Governor Ivey’s Convenient Amnesia

Governor Kay Ivey and her Republican cronies in the legislature are already dusting off their excuses. They’ll trot out the 2017 Alabama Memorial Preservation Act, claiming it makes changes “difficult.” Difficult for whom? For politicians too spineless to offend a vocal, aging segment of their base. This isn’t about legal hurdles; it’s about political cowardice. Rev. Dr. Sarah Jenkins, President of the Alabama Council of Churches, nailed it:
“These holidays are not about heritage; they are about hate and division. It’s time for Alabama to truly live up to its promise of liberty and justice for all.”
She’s right. These holidays are a moral stain. They mock the 27% Black population of this state. What message does that send to every Black Alabamian, every potential business investor, every tourist? That Alabama still proudly waves the flag of oppression.

The “Heritage” Hoax

The Sons of Confederate Veterans are already screaming about “erasing history” and “ancestral sacrifice.” Spare us the revisionist history. These holidays were institutionalized post-Reconstruction to romanticize the “Lost Cause” and reinforce white supremacy.
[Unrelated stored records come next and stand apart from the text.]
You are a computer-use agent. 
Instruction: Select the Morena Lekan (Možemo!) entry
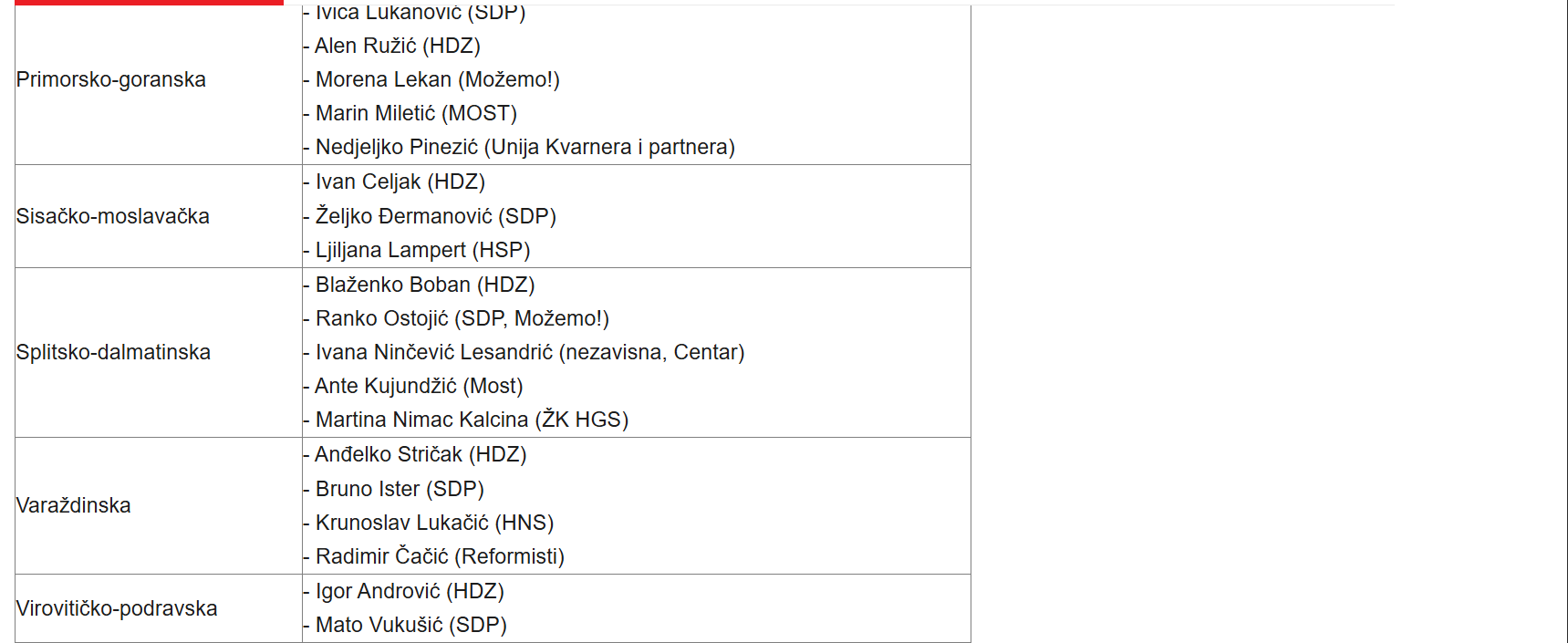437,79
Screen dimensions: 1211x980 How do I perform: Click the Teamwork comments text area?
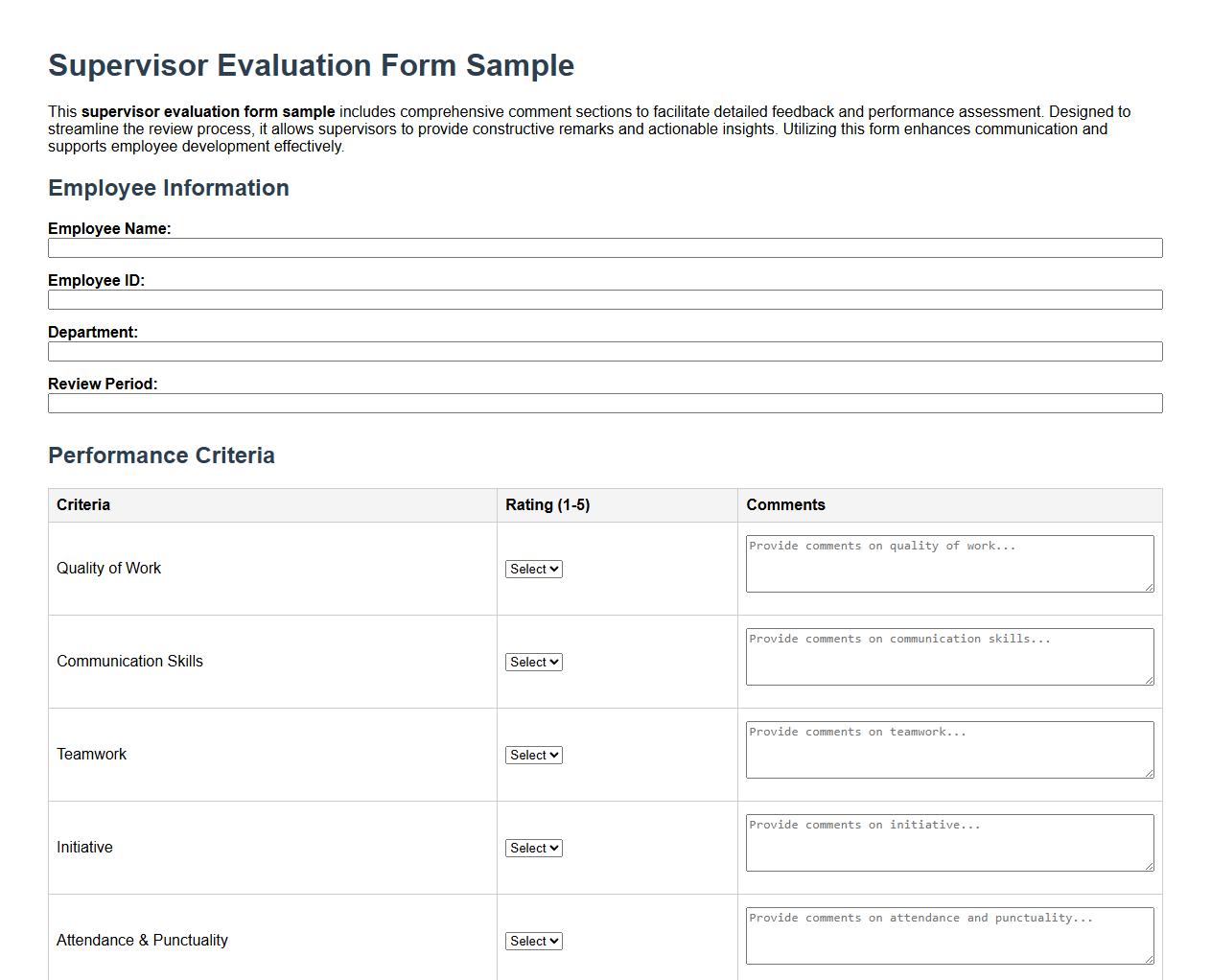tap(948, 749)
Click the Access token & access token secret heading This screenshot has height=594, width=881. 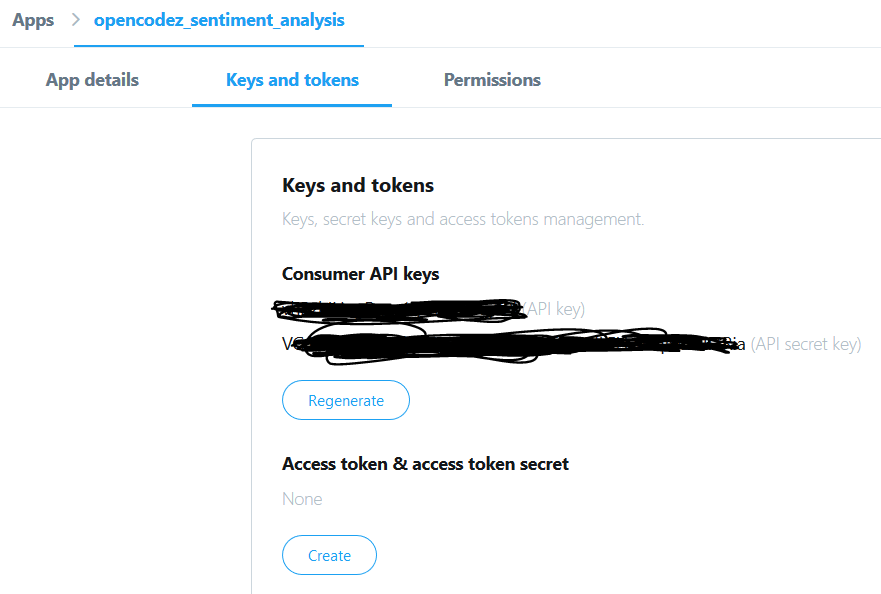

They were never about honoring “states’ rights” in some vacuum. They were about keeping Black citizens down. Look at the online cesspool. Reddit threads are overflowing with predictable Southern defensiveness. “Faith leaders wanna erase our history?” one genius user whined on r/Alabama. X/Twitter is a swamp of “DEI cult” and “Soros-funded pastors” conspiracy theories. This isn’t a genuine debate. It’s a loud, desperate shout from people afraid of facing the actual facts of history. They’re clinging to symbols of hate because it’s easier than evolving. Pastor Michael Green of the SCLC called it a
“moral stain on our calendar.”
He’s not wrong. It’s a stain on Alabama’s reputation, its economy, and its soul.

The Red Marker Verdict

Let’s be clear: Governor Ivey and the state legislature know these Confederate holidays are indefensible. They understand the optics are terrible. But they’re more concerned with appeasing a loud, regressive minority than doing what’s right. The Alabama Memorial Preservation Act isn’t a barrier; it’s a convenient shield. It allows them to pretend their hands are tied while they actively refuse to act. This isn’t about heritage; it’s about holding onto power by pandering to the lowest common denominator, effectively telling a quarter of the state’s population their pain doesn’t matter. They’re sacrificing progress and economic potential for cheap, bigoted votes. Alabama needs to yank these holidays from its calendar. Until then, any talk of “unity” or “progress” from Montgomery is just hot air.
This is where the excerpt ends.